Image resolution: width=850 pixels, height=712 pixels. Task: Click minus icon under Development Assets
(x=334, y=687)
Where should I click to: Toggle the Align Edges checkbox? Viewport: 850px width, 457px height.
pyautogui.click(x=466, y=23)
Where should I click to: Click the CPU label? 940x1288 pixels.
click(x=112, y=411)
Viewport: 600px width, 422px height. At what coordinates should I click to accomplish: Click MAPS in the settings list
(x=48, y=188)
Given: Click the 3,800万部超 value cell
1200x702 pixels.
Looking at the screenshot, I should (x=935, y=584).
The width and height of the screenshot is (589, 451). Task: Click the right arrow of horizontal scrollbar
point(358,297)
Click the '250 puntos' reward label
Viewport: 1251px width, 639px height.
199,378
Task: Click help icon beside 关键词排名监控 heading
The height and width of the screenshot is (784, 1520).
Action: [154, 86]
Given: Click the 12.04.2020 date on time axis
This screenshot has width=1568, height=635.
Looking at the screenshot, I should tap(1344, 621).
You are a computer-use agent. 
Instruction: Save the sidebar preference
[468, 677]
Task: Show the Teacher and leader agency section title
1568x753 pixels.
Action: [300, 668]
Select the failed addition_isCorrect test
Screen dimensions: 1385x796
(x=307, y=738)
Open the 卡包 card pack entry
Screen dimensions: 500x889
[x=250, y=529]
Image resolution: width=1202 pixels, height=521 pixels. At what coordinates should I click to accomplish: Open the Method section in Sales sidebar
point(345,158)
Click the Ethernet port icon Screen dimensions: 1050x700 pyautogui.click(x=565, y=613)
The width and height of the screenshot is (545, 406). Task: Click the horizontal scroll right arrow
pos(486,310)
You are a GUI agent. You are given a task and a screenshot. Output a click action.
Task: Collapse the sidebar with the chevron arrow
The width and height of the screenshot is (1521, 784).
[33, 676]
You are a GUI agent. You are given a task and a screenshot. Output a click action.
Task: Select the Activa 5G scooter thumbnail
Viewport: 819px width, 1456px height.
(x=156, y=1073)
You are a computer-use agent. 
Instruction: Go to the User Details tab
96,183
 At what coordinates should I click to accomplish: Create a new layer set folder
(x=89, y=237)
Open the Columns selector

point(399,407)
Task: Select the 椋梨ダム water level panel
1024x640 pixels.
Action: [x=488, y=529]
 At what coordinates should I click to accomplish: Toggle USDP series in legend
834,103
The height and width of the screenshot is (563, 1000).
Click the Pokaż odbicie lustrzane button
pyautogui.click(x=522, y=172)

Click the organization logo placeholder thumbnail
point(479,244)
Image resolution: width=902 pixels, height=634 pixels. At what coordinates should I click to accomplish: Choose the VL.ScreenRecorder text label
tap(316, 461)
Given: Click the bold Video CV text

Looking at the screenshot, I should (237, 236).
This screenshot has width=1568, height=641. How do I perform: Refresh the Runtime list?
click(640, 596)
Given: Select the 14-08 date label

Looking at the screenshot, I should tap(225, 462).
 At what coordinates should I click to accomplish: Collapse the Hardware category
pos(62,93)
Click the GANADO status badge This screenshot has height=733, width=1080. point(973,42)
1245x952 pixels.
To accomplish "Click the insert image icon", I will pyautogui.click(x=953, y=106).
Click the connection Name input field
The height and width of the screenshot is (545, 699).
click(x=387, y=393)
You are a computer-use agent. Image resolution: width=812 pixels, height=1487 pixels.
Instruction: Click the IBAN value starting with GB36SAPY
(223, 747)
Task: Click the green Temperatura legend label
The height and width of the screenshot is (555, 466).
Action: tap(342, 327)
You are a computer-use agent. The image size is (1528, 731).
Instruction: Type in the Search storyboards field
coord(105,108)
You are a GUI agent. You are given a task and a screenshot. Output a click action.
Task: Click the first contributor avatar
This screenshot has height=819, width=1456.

[The task] Transcribe the lines above between the line holding "The height and width of the screenshot is (784, 1520)." and the line holding "Click the Ethernet", inclusive, exactly as they stand and with nothing added.

[Exercise solution]
The height and width of the screenshot is (784, 1520).
Action: [154, 86]
Given: Click the 12.04.2020 date on time axis
This screenshot has width=1568, height=635.
Looking at the screenshot, I should tap(1344, 621).
You are a computer-use agent. 
Instruction: Save the sidebar preference
[468, 677]
Task: Show the Teacher and leader agency section title
1568x753 pixels.
Action: [300, 668]
Select the failed addition_isCorrect test
Screen dimensions: 1385x796
(x=307, y=738)
Open the 卡包 card pack entry
Screen dimensions: 500x889
[x=250, y=529]
Image resolution: width=1202 pixels, height=521 pixels. At what coordinates should I click to accomplish: Open the Method section in Sales sidebar
point(345,158)
Click the Ethernet port icon Screen dimensions: 1050x700 pyautogui.click(x=565, y=613)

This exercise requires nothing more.